ISLAMABAD: Hoping for a positive outcome of its performance-based review by a joint group, Pakistani authorities would need robust diplomatic efforts to get Pakistan off the grey list of the Financial Action Task Force (FATF) next month.
A large 18-member delegation, led by Minister for Economic Affairs Muhammad Azhar, has returned from three days’ face-to-face meetings in Beijing with a joint group of the FATF and its regional affiliate Asia Pacific Group.
Minister Azhar and senior officials would be briefing Prime Minister Imran Khan and National Executive Committee (NEC) on Money Laundering and Terror Financing and push for an effective diplomatic mission to 39-member countries of FATF.
An official said that nothing could be said with certainty at this stage because the joint working group had not yet met separately to finalize its position. “We have not been informed about anything yet but the delegation did its best to satisfy the members of the group and presented Pakistan’s case in an effective manner,” he said.
Another official said that members of the joint group were generally appreciative of Pakistan’s efforts to show satisfactory progress on the majority of the 27-point action plan.
He said the joint group would now finalize its report by February 1 for circulation to all 39 members who will be attending the crucial FATF Plenary and Joint Working Group meetings in Paris on Feb 16-21.
“Therefore, let us wait for the announcement to come from their side and keep our fingers crossed until then,” the official said. There are sensitivities to any official comment from Pakistani side but in unusual indications, Indian media has been reporting Pakistan’s expected exit from the FATF grey list after the Beijing moot.
Indian media also reported that big powers like the US, UK, Japan, Australia, China, and New Zealand did not make any adverse remark about Pakistan’s performance, indicating that Pakistan presented a strong case.
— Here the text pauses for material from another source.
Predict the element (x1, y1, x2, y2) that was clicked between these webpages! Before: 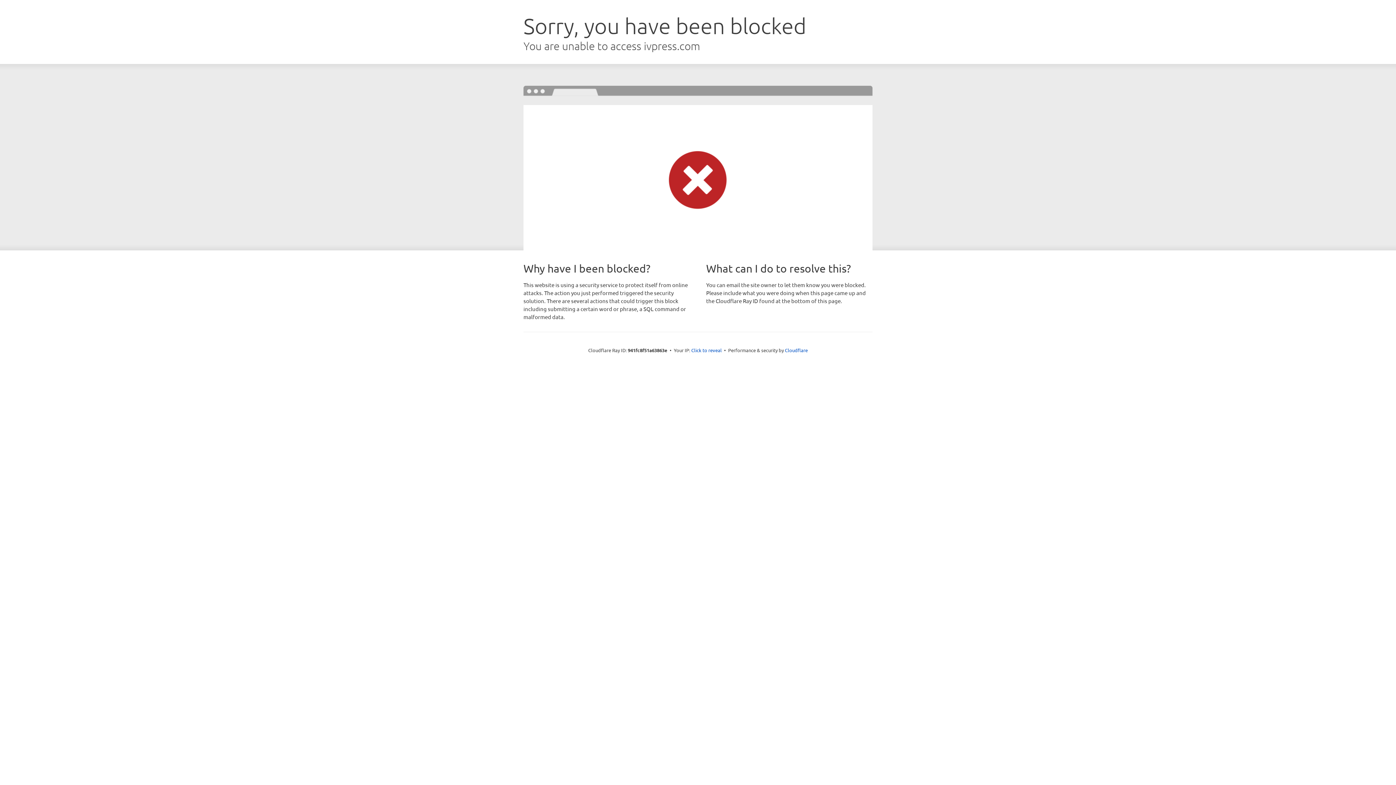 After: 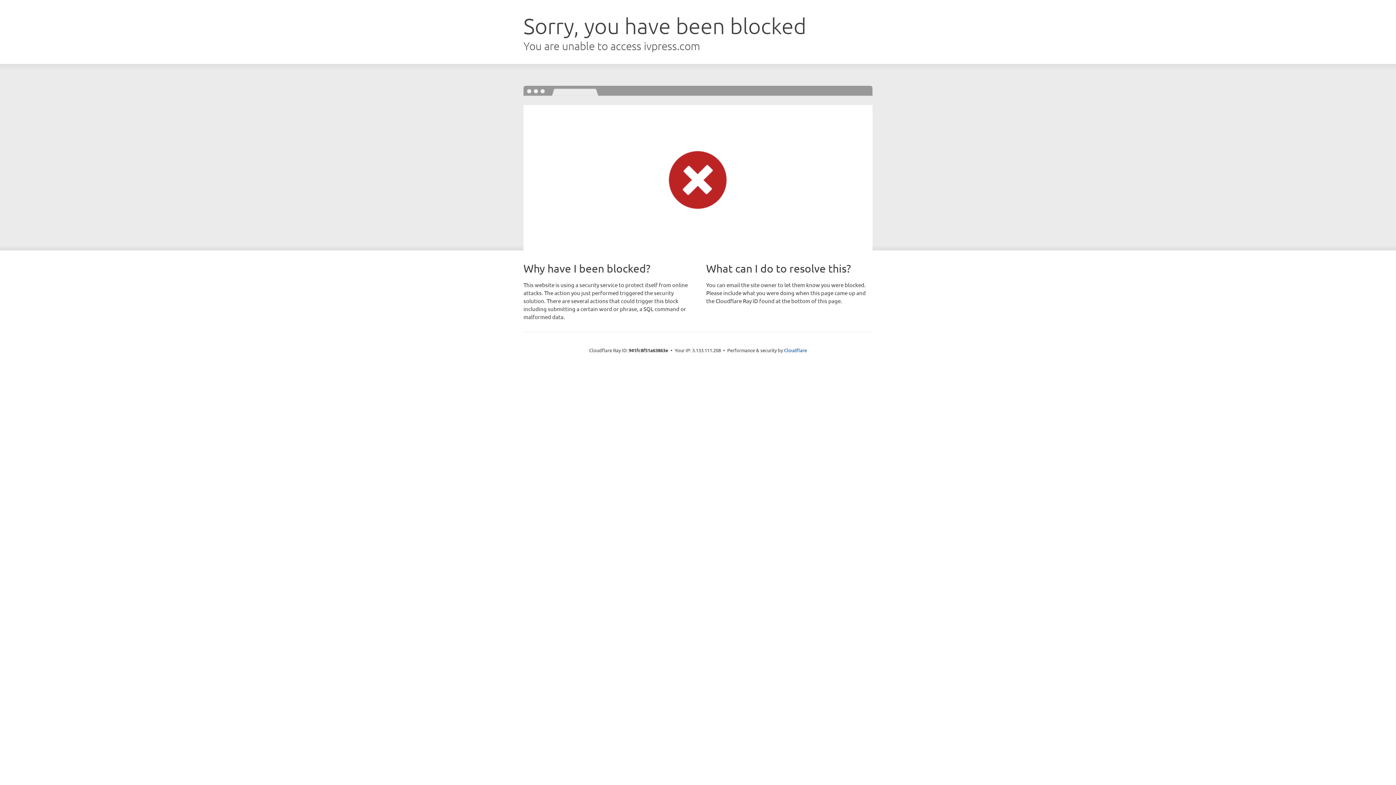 Action: label: Click to reveal bbox: (691, 346, 722, 353)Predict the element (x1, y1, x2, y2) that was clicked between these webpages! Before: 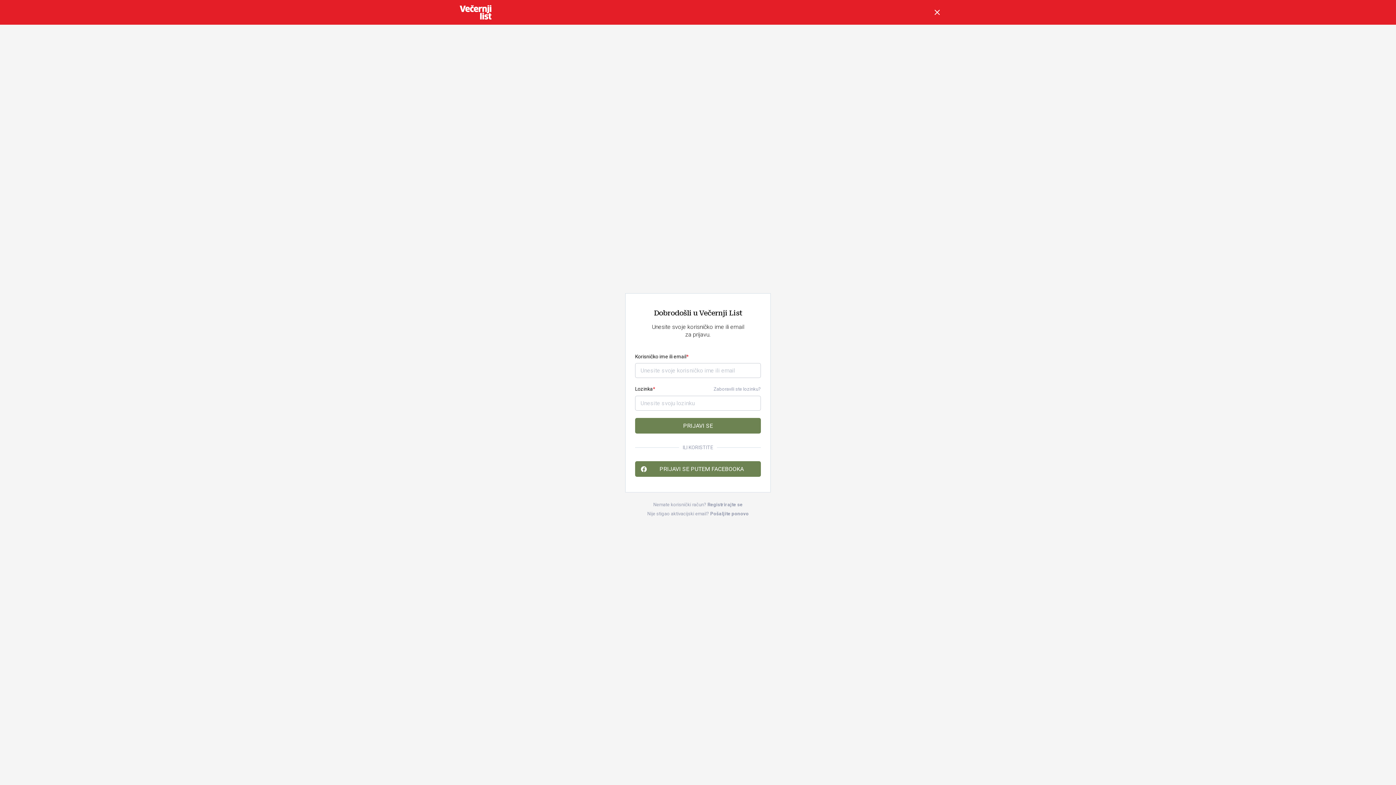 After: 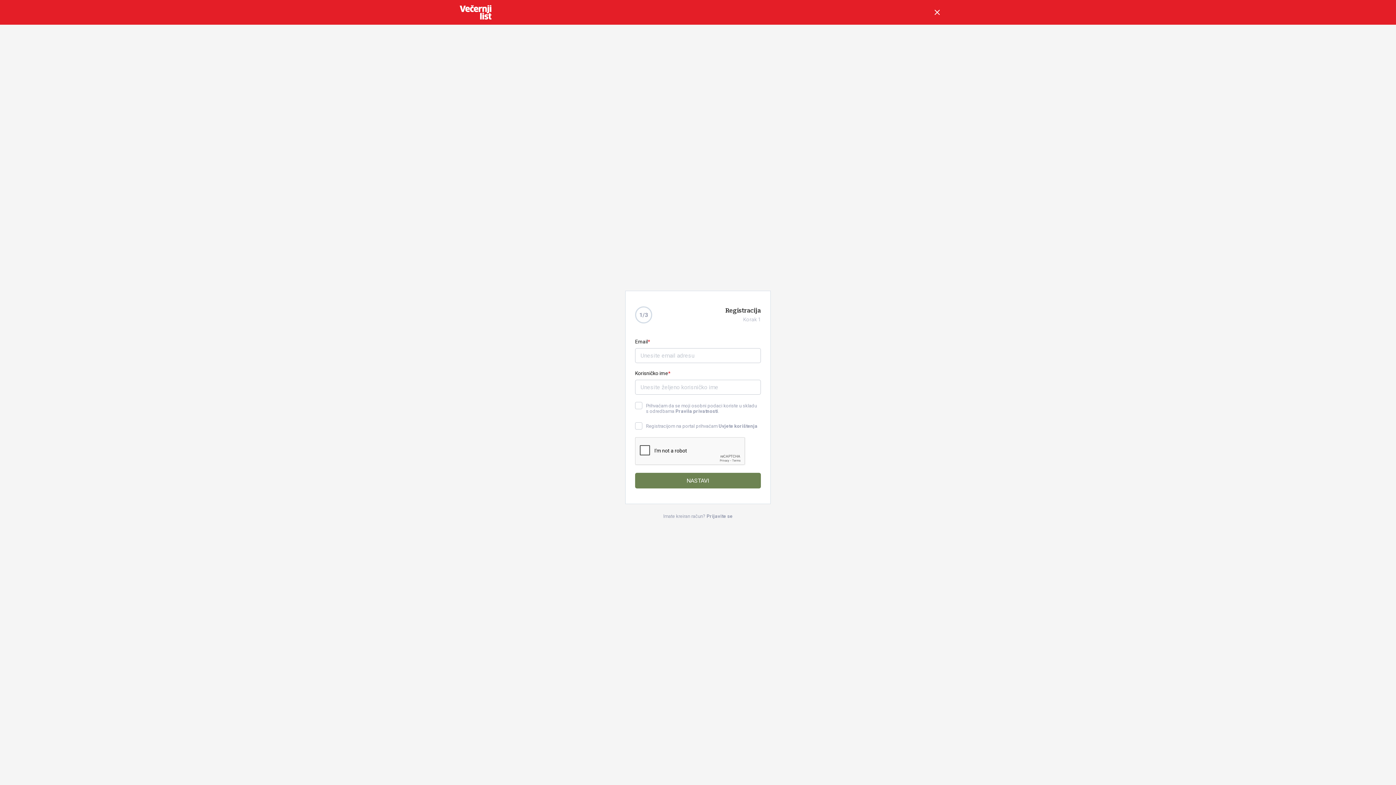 Action: label: Registrirajte se bbox: (707, 502, 742, 507)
Informed sources said the Beijing meetings were presented a strong case on the basis of a 650-page report on institutional performance, legislation, risk assessment, inter-agency coordination. The same brief would be shared with governments of 39 FATF members by foreign minister Shah Mehmood Qureshi, ambassadors, and special envoys to insist upon professional performance-based review without political angles.
The joint group, the sources said, was also given a special briefing on 14 or 15 countries, having poorer anti-money laundering and terror financing arrangements than Pakistan but were out of any grey or blacklist.
At the Feb 16-21 plenary, the APG and FATF would present Pakistan’s case for review. Pakistan would not have the opportunity to defend its case at the plenary as the process almost stood completed. A delegation from Pakistan would, nevertheless, attend the meeting. A day earlier, China had publicly expressed satisfaction over visible progress made by Pakistan to strengthen its counter-terrorism financing system and called upon the international community to recognize its performance.
The FATF plenary had formally placed Pakistan in the grey list in June 2018 due to ‘strategic deficiencies’ in its AML/CFT regime after a push from India supported by the US, UK, and some European countries.